Avere talento è una condizione necessaria per aspirare al Pantheon del calcio. Il talento da solo però può non bastare e nel caso di Henry è stata la voglia di migliorarsi, di studiarsi e studiare l'ambiente che lo circondava. Henry è stato un campione dal talento superiore che però si è dovuto costruire per diventare una stella di caratura mondiale. Si è costruito reinventandosi punta, lui che era convinto essere un’ala di talento, lui che pensava che segnare non facesse parte del suo gioco: “Ero veloce... Avevo bisogno di 10 occasioni da gol per segnarne uno, ma allo stesso tempo continuavo a creare occasioni. A un certo punto mi sono detto che non avrei avuto sempre occasioni e avrei dovuto iniziare a trasformarle in gol”.

Henry e Rio Ferdinand appiccicati su una cartolina brasiliana. Buon Natale.

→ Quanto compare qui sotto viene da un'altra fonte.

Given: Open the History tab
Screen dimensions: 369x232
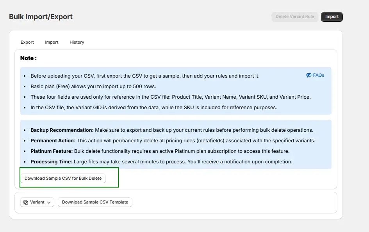Looking at the screenshot, I should coord(77,42).
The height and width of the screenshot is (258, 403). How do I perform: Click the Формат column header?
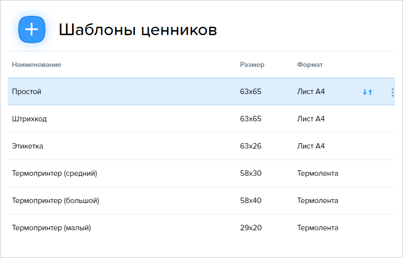pyautogui.click(x=310, y=64)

L’intuizione del cambio di ruolo è opera di Arsène Wenger che ha guidato passo per passo la crescita del suo pupillo, cominciando col salvare la carriera di Thierry nel 1999 quando lo ha acquistato dalla Juventus per sostituire la punta Anelka, finito al Real Madrid. Nel documentario Henry – Legend, è Wenger stesso a raccontare come dal primo momento abbia messo le cose in chiaro con Henry: “Tu giocherai al centro”, nonostante le perplessità del diretto interessato. Wenger conosceva bene Thierry per averlo allenato e averlo fatto debuttare a diciassette anni, quando entrambi erano a Monaco. Nel Principato, Wenger aveva notato questo ragazzino veloce e tecnico, in grado di creare per se e per la squadra. La capacità di creare occasioni da gol, il dono con cui sembra nato il giovane Henry, resta un chiodo fisso per Wenger. Henry cresce idolatrando Van Basten e Weah, ma diventa professionista giocando da ala (e nella Juventus addirittura esterno sinistro nel 3-5-2). Questo però non spaventa il tecnico dell’Arsenal che lo mette subito al lavoro con allenamenti supplementari appena arriva a Londra: “Henry ha lavorato nei movimenti e nella finalizzazione, è diventato calmo di fronte alla porta. Grazie alla sua intelligenza ha capito subito cos’è importante per diventare un grande goleador”.

Nonostante le parole al miele da parte del tecnico l’inizio di Henry come centravanti non è facile, il compagno di squadra Dixon parla di un giocatore che “non sembra una punta” e i gol non arrivano. Di Henry, però, emerge subito l’intelligenza con cui si affida totalmente al tutoraggio dei senatori della squadra, in particolare al capitano Tony Adams, felice di avere intorno un ragazzo interessato alla storia della squadra e ai requisiti di chi indossa la maglia rossa dalle maniche bianche. I gol non arrivano ma Henry si fida ciecamente del ritrovato maestro Wenger: “Non ero preoccupato, pensavo fosse più una questione di tempo che altro”.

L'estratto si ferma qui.